You’re driving the Flinders Ranges on a track notorious for sharp rocks. Even though you’ve done the right thing with tyre choice, pressure and speed, yet another of your Coopers or BF Goodrichs gets skewered. It’s the third time this bloody trip! But you don’t stop to put on a spare. You don’t stop to grab your tyre repair kit. You don’t even stop to use the satellite phone to call roadside assistance.

In fact, you don’t stop at all. That’s because before you even know you have a puncture your tyre has repaired itself. Instead of that awful hiss of air followed by the sound of crumpled rubber rolling on gravel, you hear nothing but that Cold Chisel tune you are merrily singing along to, totally out of key – “First thing you know I’ll be back in Bow River again …”

What’s going on here? You haven’t stopped because before you left on this trip you pumped a product called Air-Seal inside your tyres.

It lives as a liquid there, evenly spread over the inside surface and quietly minding its own business until the moment that puncture happens. Then the magic starts. The centrifugal force of your spinning tyre plus the high-pressure air rushing through the puncture instantly force the liquid into the gap.

Inside the liquid are millions of fibre particles that lock together and plug the hole as they try to squeeze through it. Tiny filler particles block any remaining gaps between the fibres. It is a mechanical process, not a chemical one. (Air-Seal reckons its product will work on holes up to 30mm).

This all happens within a few revolutions of the wheel – so rapidly that drivers sometimes don’t realise they’ve had a puncture.And that doesn’t matter because Air-Seal is no temporary fix. It will last as long as the legal life of your tyre, according to Air-Seal.

If there’s a nail lodged in your tyre and you pull it out, Air-Seal will also plug that hole as long as you immediately drive the vehicle to let the sealant do its stuff. Air-Seal is a British company, founded in 2000,
that reckons its product is superior to anything else on the market. It claims the product works 95 per cent of the time in tubeless tyres, and 75 per cent of the time in tubed tyres, and its customers include Britain’s postal service and military.

Go to air-sealproducts.com for more information.

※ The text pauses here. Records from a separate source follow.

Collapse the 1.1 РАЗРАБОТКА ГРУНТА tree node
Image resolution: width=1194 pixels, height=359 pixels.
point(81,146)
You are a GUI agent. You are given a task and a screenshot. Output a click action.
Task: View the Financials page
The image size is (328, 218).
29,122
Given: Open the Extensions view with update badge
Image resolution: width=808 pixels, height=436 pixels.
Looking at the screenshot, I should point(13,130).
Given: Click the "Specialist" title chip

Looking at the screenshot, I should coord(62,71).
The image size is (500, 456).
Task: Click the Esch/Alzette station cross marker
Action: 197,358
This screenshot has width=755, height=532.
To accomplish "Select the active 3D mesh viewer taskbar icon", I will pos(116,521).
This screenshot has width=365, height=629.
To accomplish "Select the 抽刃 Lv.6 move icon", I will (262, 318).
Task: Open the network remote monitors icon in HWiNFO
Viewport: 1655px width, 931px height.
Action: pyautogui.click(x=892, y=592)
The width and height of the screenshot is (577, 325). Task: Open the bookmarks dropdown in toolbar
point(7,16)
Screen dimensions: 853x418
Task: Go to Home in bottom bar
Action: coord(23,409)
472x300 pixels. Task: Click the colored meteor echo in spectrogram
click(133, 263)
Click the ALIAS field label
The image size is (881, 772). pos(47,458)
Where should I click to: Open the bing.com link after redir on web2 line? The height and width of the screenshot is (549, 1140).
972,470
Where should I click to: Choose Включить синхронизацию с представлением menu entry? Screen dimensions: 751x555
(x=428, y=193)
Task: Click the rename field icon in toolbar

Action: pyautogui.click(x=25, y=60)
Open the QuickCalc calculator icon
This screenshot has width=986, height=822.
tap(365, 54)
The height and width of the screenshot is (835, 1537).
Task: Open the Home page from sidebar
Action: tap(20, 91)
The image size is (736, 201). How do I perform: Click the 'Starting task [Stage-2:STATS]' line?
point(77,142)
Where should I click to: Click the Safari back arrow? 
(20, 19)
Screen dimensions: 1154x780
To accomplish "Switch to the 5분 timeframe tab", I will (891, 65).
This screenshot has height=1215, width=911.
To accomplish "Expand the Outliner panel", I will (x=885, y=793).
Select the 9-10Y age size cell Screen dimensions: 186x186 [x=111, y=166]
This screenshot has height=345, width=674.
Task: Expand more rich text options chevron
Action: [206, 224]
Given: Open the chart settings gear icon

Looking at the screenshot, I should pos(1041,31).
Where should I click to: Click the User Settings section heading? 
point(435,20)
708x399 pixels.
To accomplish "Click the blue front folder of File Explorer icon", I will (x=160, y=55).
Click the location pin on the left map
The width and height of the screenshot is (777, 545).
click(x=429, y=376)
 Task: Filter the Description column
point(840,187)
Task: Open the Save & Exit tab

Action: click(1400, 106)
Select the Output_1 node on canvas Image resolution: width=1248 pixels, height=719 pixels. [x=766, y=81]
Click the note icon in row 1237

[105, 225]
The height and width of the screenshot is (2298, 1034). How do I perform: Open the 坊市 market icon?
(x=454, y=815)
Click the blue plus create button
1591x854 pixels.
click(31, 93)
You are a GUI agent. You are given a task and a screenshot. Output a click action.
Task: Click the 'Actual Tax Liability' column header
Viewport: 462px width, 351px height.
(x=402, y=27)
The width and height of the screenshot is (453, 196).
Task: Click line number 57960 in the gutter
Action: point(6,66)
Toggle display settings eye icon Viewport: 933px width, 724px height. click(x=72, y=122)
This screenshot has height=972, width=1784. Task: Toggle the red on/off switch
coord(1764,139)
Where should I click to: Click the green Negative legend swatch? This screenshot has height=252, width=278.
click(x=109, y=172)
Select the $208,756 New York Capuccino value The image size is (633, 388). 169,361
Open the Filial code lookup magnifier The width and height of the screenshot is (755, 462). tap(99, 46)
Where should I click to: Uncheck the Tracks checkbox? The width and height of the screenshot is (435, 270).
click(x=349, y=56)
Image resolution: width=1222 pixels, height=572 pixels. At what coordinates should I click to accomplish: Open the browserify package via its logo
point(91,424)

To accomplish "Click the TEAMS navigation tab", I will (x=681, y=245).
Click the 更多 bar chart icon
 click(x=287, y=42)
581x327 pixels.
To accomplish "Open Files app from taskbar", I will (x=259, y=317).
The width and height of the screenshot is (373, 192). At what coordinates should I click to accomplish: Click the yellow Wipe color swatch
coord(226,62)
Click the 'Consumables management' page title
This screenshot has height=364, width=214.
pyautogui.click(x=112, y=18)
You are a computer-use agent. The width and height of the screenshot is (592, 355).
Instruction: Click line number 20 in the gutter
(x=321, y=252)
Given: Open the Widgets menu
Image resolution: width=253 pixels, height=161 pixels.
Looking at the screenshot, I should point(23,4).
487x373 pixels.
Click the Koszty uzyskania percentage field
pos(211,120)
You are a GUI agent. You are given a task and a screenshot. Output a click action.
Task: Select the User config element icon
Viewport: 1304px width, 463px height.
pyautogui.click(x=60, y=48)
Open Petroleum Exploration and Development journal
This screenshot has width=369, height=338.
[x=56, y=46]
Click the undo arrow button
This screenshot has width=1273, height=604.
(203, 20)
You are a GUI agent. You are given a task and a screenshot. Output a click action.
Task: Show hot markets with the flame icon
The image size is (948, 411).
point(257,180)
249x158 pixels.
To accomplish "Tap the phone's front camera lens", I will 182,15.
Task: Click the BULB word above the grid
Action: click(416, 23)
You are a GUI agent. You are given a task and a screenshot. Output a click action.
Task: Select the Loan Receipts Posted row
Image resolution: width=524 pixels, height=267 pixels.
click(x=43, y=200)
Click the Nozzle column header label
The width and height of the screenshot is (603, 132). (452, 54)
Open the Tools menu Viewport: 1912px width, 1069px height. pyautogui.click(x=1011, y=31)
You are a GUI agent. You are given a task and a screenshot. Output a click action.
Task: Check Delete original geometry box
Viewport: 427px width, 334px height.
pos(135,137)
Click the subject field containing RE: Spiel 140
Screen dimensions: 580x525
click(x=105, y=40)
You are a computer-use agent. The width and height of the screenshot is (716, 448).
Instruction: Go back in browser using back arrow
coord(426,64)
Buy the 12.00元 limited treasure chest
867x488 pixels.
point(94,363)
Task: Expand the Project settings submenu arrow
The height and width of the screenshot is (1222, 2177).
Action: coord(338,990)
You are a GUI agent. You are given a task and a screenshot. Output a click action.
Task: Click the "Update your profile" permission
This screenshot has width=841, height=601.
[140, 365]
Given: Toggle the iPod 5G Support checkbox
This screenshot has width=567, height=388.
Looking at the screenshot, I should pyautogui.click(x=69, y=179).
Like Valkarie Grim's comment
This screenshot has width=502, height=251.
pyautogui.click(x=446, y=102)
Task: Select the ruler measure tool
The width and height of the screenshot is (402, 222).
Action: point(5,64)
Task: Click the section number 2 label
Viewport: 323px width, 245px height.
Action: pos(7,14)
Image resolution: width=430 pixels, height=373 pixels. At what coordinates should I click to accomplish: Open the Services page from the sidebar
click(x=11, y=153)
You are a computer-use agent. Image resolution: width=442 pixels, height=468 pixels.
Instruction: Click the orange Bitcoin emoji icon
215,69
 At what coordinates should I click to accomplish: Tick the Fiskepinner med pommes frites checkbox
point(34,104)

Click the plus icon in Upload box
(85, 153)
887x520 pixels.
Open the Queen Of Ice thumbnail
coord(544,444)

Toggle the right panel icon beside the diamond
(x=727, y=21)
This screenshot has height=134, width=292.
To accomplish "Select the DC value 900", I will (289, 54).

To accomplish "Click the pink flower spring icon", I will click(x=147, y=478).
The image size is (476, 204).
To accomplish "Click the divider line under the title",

As well as a bottle of Air-Seal, you’ll need a valve core tool and something to re-inflate your tyre with. Have the tyre positioned so the valve is at two o’clock. Remove the valve core with the valve core tool and deflate the tyre. Attach the supplied hose to the valve stem, cut open the top of your bottle of Air-Seal and squeeze the desired amount of liquid into the hose and on into the tyre. Then replace the valve core and re-inflate the tyre to the correct pressure.